DIN 58124, Satchels – Requirements and testing, describes the properties that a satchel must possess in order to be considered easily visible, ergonomic and functional. Many satchels on sale fail to satisfy the requirements of the standard, however. In particular, they lack the fluorescent areas that are important for visibility. The argument is that the orange/red and yellow colours familiar from high-visibility vests for drivers are difficult to reconcile with a "cool" design. During revision of the standard, solutions were therefore sought by which the requirements upon both design and visibility could be met. The new edition of the standard published in October 2018 now permits further fluorescent colours such as yellow/green and pink. This provides the manufacturer with more options for design of the satchel. Manufacturers, suppliers, universities, the DIN Consumer Council and TÜV were represented on the standards committee. Since safety on the journey to school is an important issue for the German Social Accident Insurance, the Schools Sub-committee of the DGUV, the Institute for Occupational Safety and Health of the DGUV (IFA) and the KAN Secretariat were also involved.
Reflective areas on their child's new satchel give many parents a false sense of security. These areas are essential in darkness, and where lighting is poor are often the only thing on the child that a car driver sees. The DIN standard requires these reflective materials to account for at least 10% of the rear and side areas of the satchel. Recent field tests conducted by the IFA show that even the small reflectors that are required by the standard on the straps of the satchel considerably improve visibility from the front. They must however not be obscured by scarves or other items of clothing, or slip too far up on a poorly fitting satchel tipping to the rear.
At the same time, it is often not adequately appreciated that fluorescent surfaces on the satchel are equally important in order for the child to be visible to traffic. The standard requires fluorescent surfaces to account for at least 20% of the rear and side areas of the satchel. These surfaces amplify the ambient light and emit light even when the residual light is low; they are consequently conspicuous during the day and at dusk. Viewed over the year, these are precisely the times of day at which primary school children are most frequently travelling.

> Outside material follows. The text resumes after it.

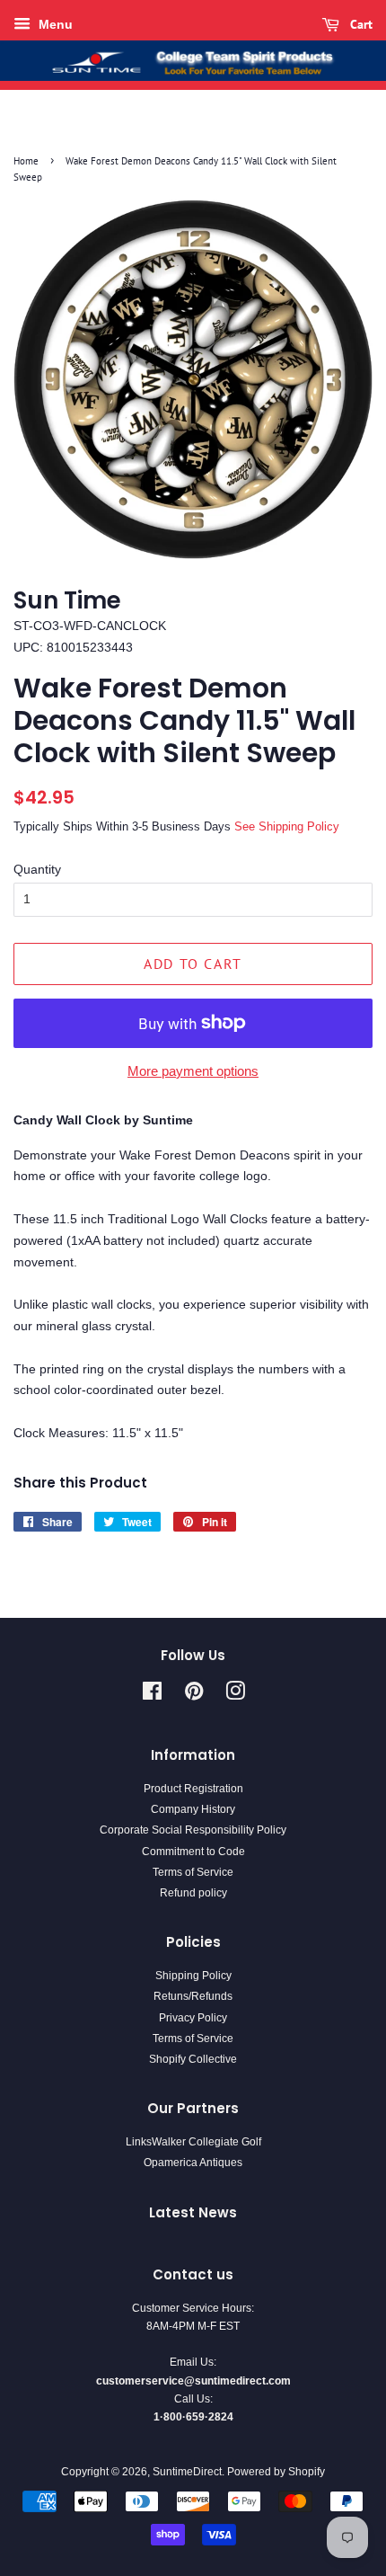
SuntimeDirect (187, 2471)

Consumer bodies and the German Social Accident Insurance have joined in calling for public information on what aspects should be considered during the selection and use of a satchel. For example, a working group comprising delegates from the German Social Accident Insurance Institutions for the public sector and KAN is producing a leaflet that is to be distributed through kindergartens to parents of pre-school children. Besides visibility, the leaflet also addresses ergonomic and functional aspects. Some progress has been made regarding the ergonomic design of satchels. Well-padded shoulder straps, back elements with geometry adapted to the child's body and adjustable as the child grows, and chest and hip straps assist in distributing the weight effectively. It is important for the child to try on the satchel and for parents to be advised competently to ensure that it is suitable for the child and is properly adjusted.

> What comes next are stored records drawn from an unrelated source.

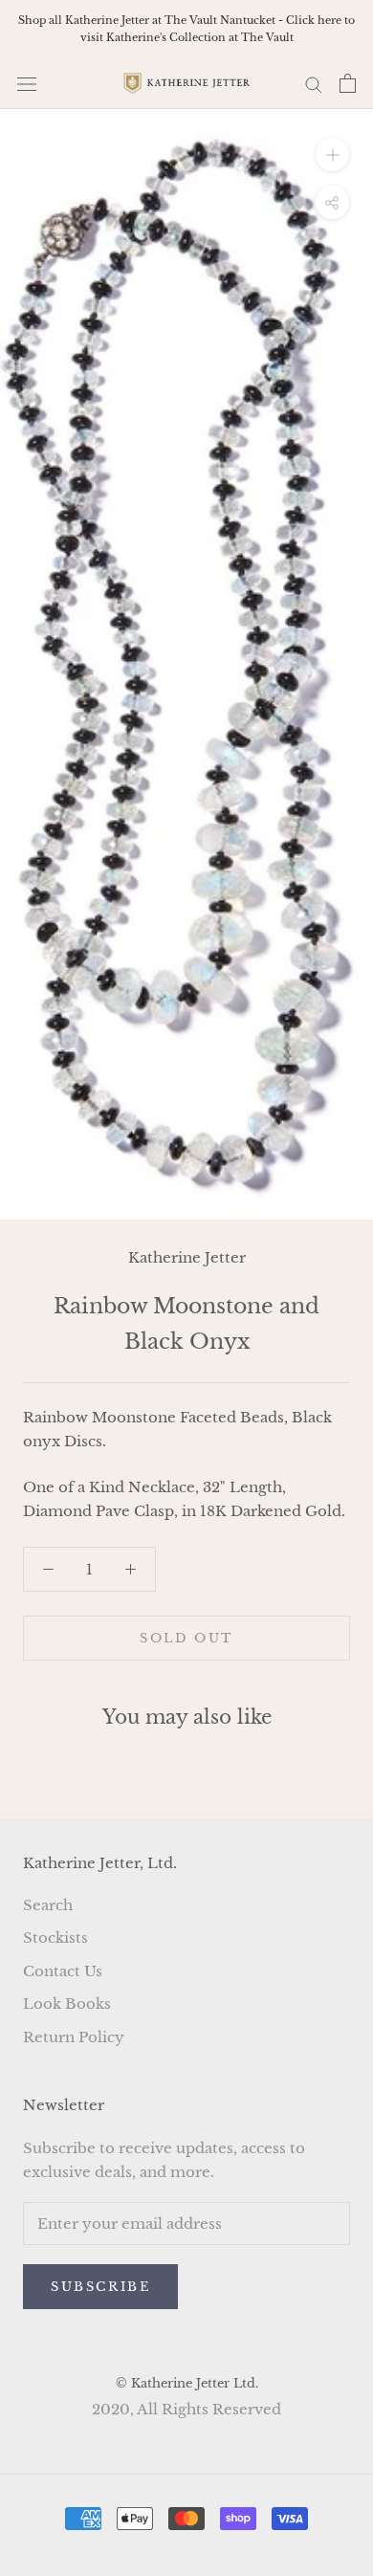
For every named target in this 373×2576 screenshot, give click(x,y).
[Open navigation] (26, 83)
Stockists (55, 1937)
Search (48, 1905)
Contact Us (62, 1971)
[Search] (313, 84)
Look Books (67, 2003)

Parents can obtain information before purchasing by reading test reports from consumer organizations. When purchasing a satchel they should check that a statement of compliance with DIN 58214 appears on the satchel itself or in the user instructions. A GS mark demonstrates that an officially recognized body has checked the satchel's compliance with the safety requirements of the standard.
Other means exist of increasing schoolchildren's visibility, such as high-visibility vests. These are however partly obscured by the satchel. The initial motivation to wear a high-visibility vest also often decreases in the spring and summer. By contrast, the child always has a satchel with them. Visibility, even during the day, is built in when a satchel meets the requirements of the standard. Children's safety therefore begins with the choice of satchel.